--- Begin ---
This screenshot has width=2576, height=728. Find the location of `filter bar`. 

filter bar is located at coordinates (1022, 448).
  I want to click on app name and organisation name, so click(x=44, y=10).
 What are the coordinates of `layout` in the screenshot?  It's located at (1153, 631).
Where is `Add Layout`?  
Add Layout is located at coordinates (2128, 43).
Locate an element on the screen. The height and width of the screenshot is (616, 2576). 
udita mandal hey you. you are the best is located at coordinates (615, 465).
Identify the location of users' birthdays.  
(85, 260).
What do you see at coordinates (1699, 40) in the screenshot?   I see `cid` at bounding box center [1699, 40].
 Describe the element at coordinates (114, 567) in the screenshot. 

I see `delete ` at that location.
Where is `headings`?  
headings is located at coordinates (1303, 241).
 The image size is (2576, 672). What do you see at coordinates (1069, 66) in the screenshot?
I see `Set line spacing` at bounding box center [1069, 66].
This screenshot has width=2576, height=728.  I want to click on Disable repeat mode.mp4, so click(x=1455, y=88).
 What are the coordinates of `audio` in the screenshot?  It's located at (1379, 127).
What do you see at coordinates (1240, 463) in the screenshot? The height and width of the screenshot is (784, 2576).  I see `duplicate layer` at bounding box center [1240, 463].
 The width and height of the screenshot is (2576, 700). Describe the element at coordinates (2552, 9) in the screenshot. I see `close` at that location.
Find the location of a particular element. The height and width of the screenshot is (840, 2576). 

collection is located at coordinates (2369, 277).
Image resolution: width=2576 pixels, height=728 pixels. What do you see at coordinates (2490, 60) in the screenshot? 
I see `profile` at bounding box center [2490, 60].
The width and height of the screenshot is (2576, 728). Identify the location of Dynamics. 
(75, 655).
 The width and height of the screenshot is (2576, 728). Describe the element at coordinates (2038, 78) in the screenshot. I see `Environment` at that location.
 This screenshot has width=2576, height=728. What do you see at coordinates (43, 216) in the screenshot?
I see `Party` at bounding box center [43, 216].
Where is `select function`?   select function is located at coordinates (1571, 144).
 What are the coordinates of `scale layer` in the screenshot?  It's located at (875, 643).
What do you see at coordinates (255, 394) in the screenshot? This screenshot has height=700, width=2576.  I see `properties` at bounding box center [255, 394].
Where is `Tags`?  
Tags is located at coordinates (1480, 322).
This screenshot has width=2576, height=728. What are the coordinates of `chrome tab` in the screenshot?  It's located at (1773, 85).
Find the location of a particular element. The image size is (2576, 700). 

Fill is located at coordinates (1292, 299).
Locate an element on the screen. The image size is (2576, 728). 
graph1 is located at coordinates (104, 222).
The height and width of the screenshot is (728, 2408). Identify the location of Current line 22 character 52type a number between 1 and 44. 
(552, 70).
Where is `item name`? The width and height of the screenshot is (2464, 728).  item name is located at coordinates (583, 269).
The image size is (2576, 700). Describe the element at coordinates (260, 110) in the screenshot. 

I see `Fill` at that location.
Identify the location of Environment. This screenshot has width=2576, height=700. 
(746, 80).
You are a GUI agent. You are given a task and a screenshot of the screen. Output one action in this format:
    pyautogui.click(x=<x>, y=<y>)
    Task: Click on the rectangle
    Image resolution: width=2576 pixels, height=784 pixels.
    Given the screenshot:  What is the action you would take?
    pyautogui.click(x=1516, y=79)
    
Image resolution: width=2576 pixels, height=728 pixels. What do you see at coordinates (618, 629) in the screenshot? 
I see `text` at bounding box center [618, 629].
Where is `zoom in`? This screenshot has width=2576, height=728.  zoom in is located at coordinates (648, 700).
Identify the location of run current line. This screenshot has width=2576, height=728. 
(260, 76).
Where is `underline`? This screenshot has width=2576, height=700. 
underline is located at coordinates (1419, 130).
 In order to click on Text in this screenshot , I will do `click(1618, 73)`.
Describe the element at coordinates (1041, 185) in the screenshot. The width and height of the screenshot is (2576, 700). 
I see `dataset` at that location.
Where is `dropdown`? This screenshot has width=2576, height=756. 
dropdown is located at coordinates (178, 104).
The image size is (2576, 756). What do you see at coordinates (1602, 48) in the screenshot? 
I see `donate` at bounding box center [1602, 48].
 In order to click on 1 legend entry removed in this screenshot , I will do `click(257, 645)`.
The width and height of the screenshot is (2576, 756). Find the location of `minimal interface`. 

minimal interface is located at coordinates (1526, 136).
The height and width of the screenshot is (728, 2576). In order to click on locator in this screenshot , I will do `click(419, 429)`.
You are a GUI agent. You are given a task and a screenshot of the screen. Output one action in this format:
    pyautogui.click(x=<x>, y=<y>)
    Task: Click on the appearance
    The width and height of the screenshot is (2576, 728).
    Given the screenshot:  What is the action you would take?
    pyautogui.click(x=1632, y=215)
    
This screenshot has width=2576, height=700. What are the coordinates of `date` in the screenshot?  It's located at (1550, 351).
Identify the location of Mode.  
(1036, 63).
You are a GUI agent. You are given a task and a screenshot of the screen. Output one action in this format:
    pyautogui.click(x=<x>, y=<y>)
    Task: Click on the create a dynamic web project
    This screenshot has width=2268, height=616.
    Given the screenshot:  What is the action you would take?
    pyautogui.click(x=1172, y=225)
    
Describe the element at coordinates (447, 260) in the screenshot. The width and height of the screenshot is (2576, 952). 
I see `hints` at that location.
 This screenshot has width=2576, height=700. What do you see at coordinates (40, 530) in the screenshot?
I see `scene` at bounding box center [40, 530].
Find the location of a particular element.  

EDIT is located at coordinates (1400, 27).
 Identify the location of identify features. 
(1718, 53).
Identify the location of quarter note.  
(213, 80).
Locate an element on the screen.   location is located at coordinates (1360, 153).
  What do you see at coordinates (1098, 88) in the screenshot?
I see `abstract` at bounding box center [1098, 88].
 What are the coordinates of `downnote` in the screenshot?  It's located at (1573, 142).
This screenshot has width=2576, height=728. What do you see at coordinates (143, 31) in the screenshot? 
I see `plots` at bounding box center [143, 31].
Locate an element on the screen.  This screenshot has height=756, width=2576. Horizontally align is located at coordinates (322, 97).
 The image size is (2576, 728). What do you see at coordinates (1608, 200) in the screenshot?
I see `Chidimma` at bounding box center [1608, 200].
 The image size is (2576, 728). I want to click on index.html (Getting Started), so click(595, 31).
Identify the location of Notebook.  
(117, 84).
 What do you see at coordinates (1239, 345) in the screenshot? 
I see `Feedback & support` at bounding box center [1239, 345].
--- End ---
TASK DESCRIPTION — Pull out each line of the listing above that contains the string "order". Treat case as significant.

WRITTEN RESPONSE —
 In order to click on Text in this screenshot , I will do `click(1618, 73)`.
 In order to click on 1 legend entry removed in this screenshot , I will do `click(257, 645)`.
The height and width of the screenshot is (728, 2576). In order to click on locator in this screenshot , I will do `click(419, 429)`.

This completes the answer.